The attic makes your list of hate, too, with its lack of heat or air conditioning. Up there you trip over junky old speakers that are laying around because no one volunteered to haul them off to the dump. The squeaky cabinets hold the same scissors and crayons and jars of paste that you used when you were a kid here. Reams of musty paper, printed with Sunday School lessons older than you, are stacked on the shelves, still waiting for the children that never materialized to learn them.
But it's none of these that you truly hate, is it? It's the room that you despise. The Sanctuary. Except that you would never call it that, in your plain Protestant way-- 'sanctuary' is too holy a word for a mere man-made room in a man-made building. But the adults you knew treated it as holy, all the same. You and your friends played hide-and-seek here after church, and later used the old ladies' cushions as frisbees, until you got caught. You remember the puke-green carpet with matching curtains that used to be in here, until it was replaced 30 years ago with the depressed red that remains to this day. The hymnals you remember are long gone, now replaced with a version that was last popular when you were a teenager; every other church in town has gone to Powerpoint for their hymns, but in this building a hymnal was good enough for your grandfather and one day will be good enough for your grandchildren and by God, it's good enough for you, too.
When you're in this room can still hear the echo of every off-key note sung in here, bouncing around the rafters looking for some glass to shatter. You remember every heated argument, and every difference of opinion that led to someone leaving in a huff. You remember the friends you never saw again after their parents fell out with your parents.
In this room you were married. In this room you said good-bye to your grandfather and you're back to witness the same ceremony for your grandmother. Any happiness you may have had in this building was long ago washed away, baptized in a flood of tears.

14 comments:

Myne said...

Wow, this is good writing. Second person when well done, makes the story so much more personal.

Anonymous said...

Boy, you really DID hate that place didn't you? I'll bet you got great remarks for that story.

Su said...

@Myne: Thank you! That's really kind.

@Delores: I haven't turned this one in... still deciding between this one and another one! But thanks for your encouragement!

erica and christy said...

OMG, 2nd person present?? You are BRAVE!! Good luck with it!
erica

J E Fritz said...

I think it's excellent. The image of the place is very vivid in my mind and the use of second person worked. Great job :)

Su said...

@erica: Ha ha, thanks! Here's how *brave* I am: I hadn't even noticed that it was present tense until you said something.

@JE: Wow, thanks.

Jo Schaffer said...

Sounds adequately dismal. I like the dead redwood imagery. Being a Bay Area girl I really saw that. (=

Felicity Grace Terry said...

Well done, I always find writing in the second person so very difficult.

Deniz Bevan said...

Oh gosh that's so sad! But written so evocatively!

Su said...

@Jo: Thank goodness for my California husband... he has opened up a whole new world of imagery for me. :)
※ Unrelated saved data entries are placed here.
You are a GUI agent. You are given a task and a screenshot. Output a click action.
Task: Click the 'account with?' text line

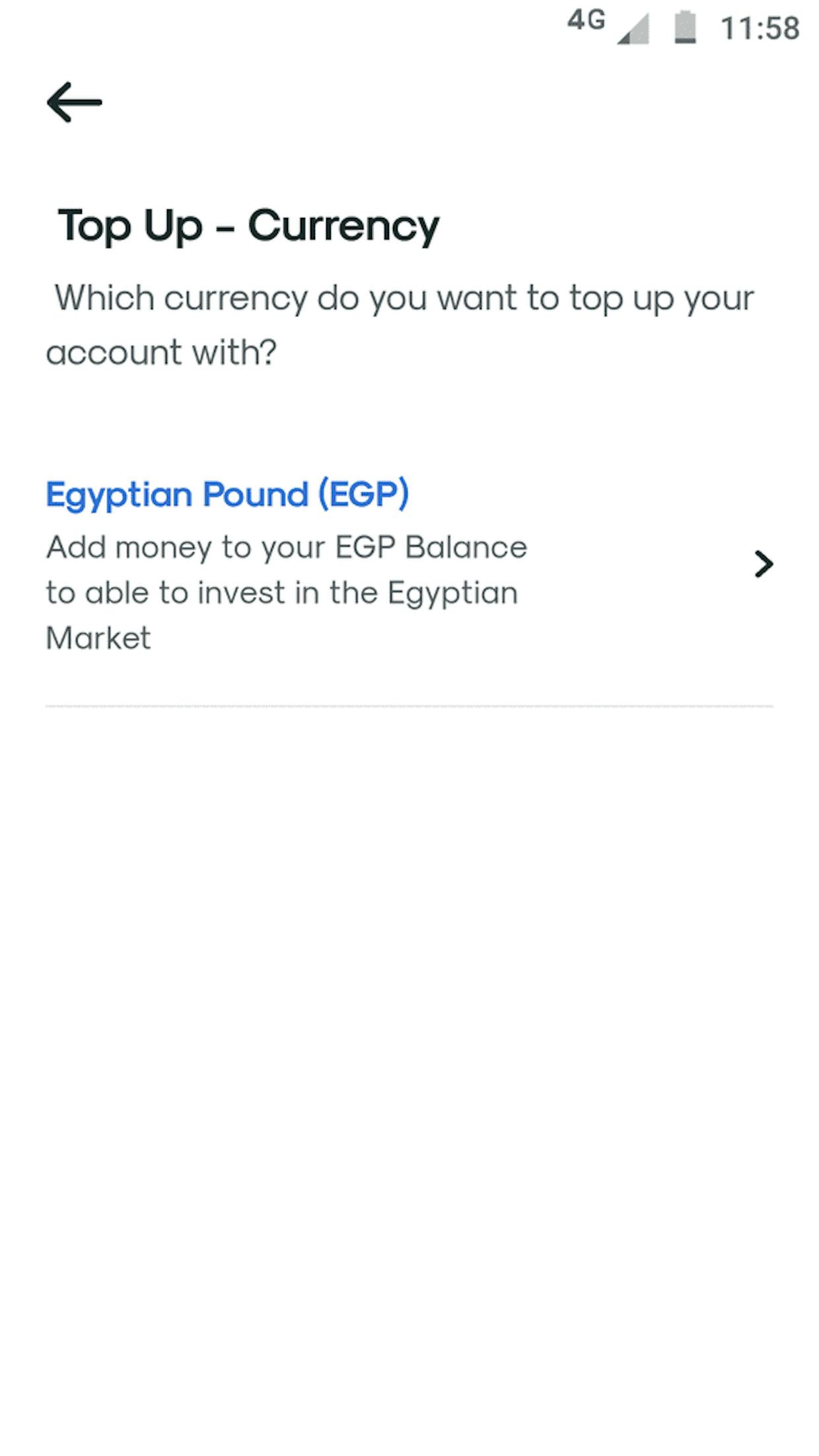point(161,352)
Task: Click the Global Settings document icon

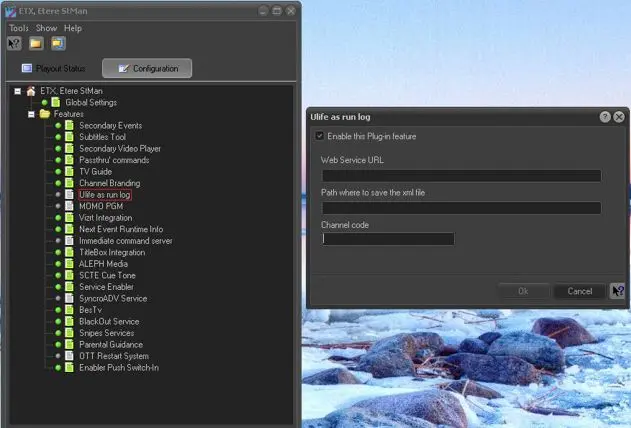Action: (57, 102)
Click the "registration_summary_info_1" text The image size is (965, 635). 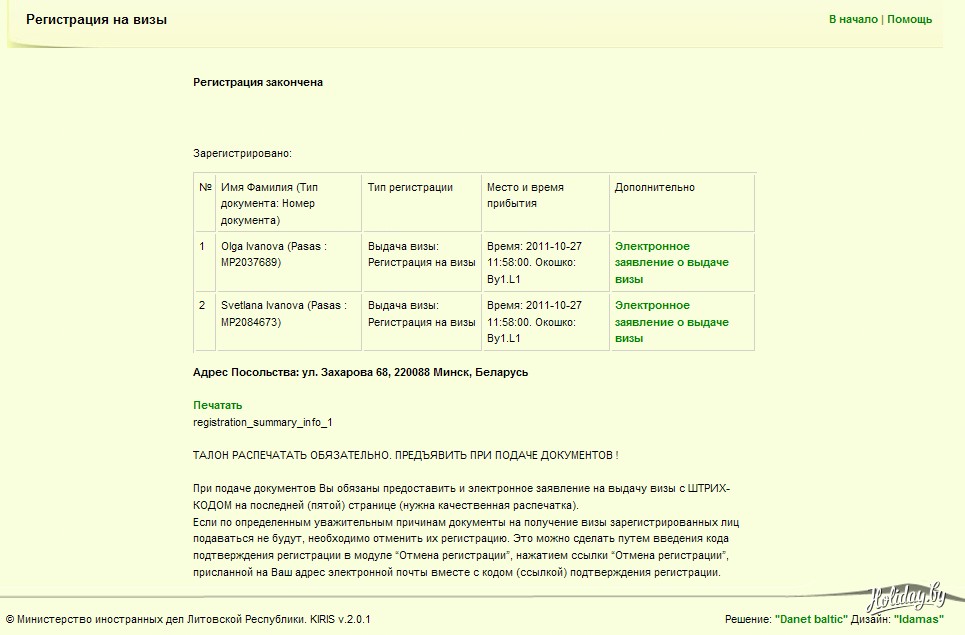(262, 422)
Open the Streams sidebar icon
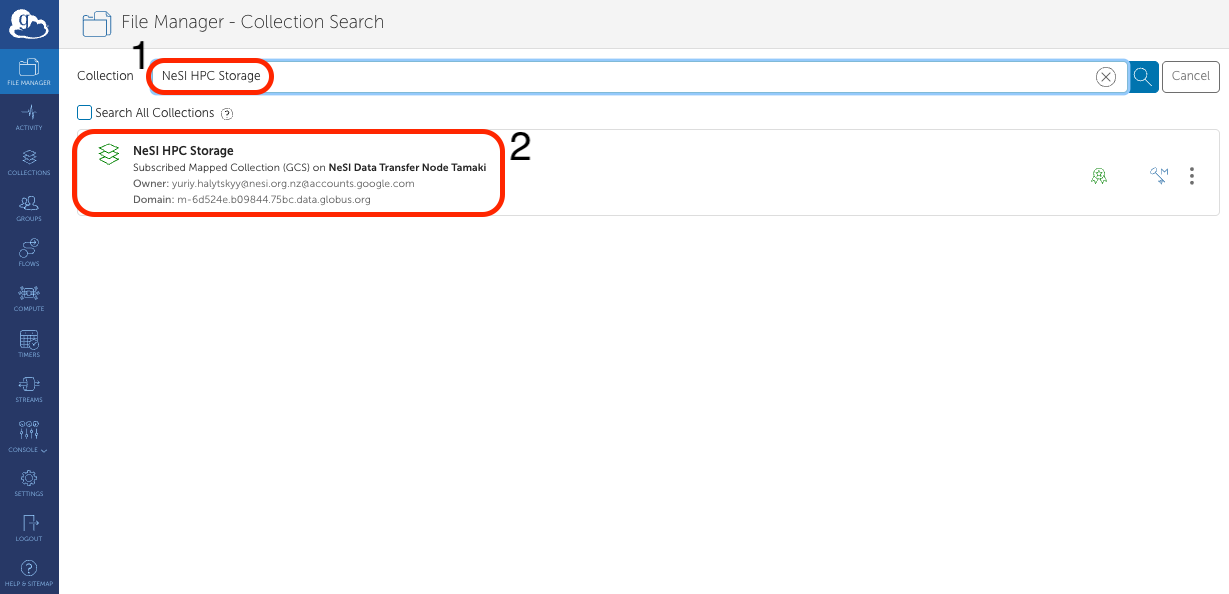This screenshot has width=1229, height=594. 29,389
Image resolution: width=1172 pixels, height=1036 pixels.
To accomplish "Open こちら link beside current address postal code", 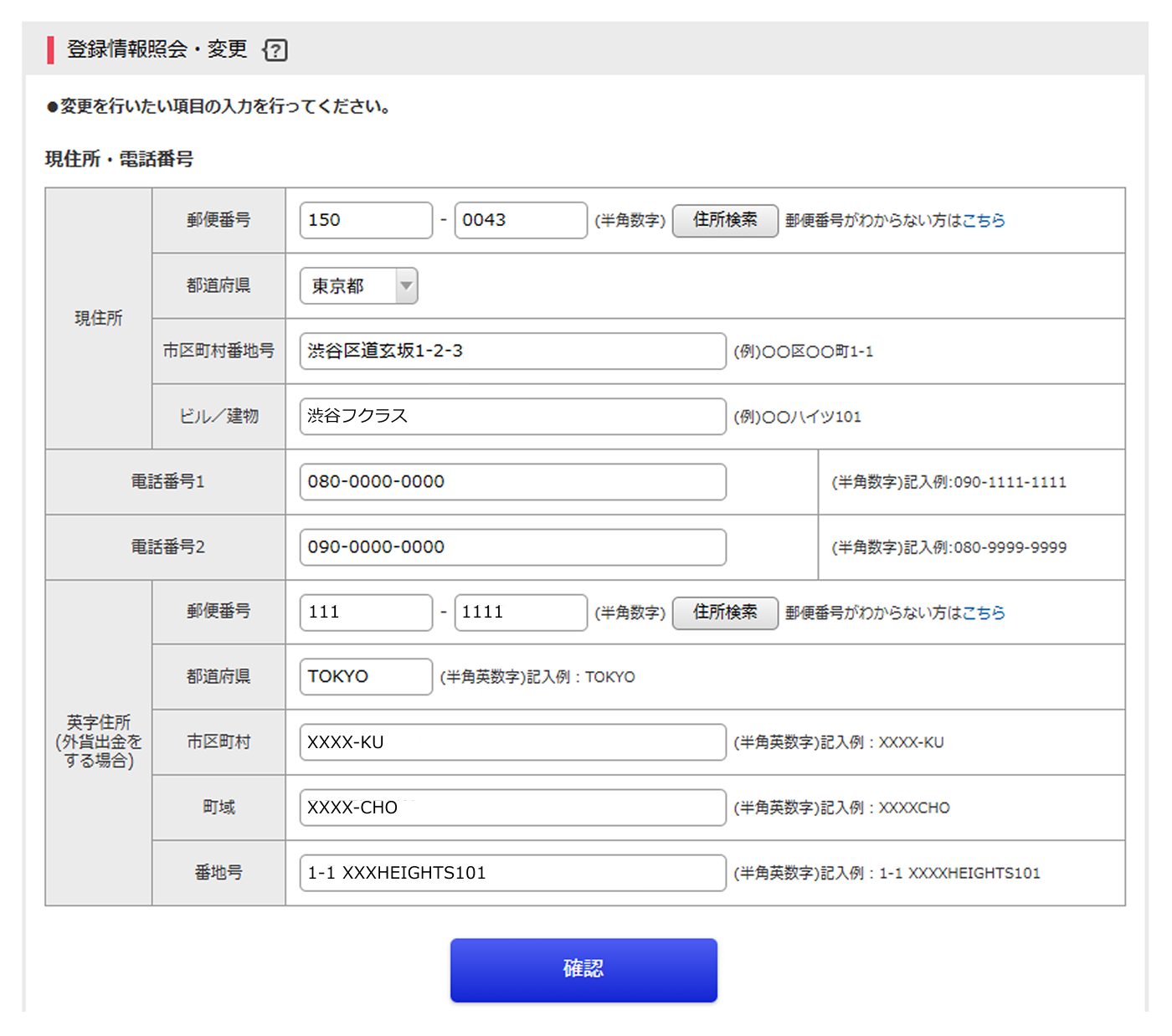I will (983, 221).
@Petty: Thank you! I don't know how much I'll do it, but it was fun for this assignment.

@Deniz: Yay, sad is what I was going for! (It feels weird to be happy about sadness.) Thanks!

Jordan said...

I love this! Wonderfully execution with the second person.

Su said...

Thanks, Jordan!

Karen M. Peterson said...

There is some really fantastic description here. I really love the way you involve all the senses. It's always been tricky for me to do that to any decent effect.

Su said...

Oops, almost missed your comment. Thanks, Karen!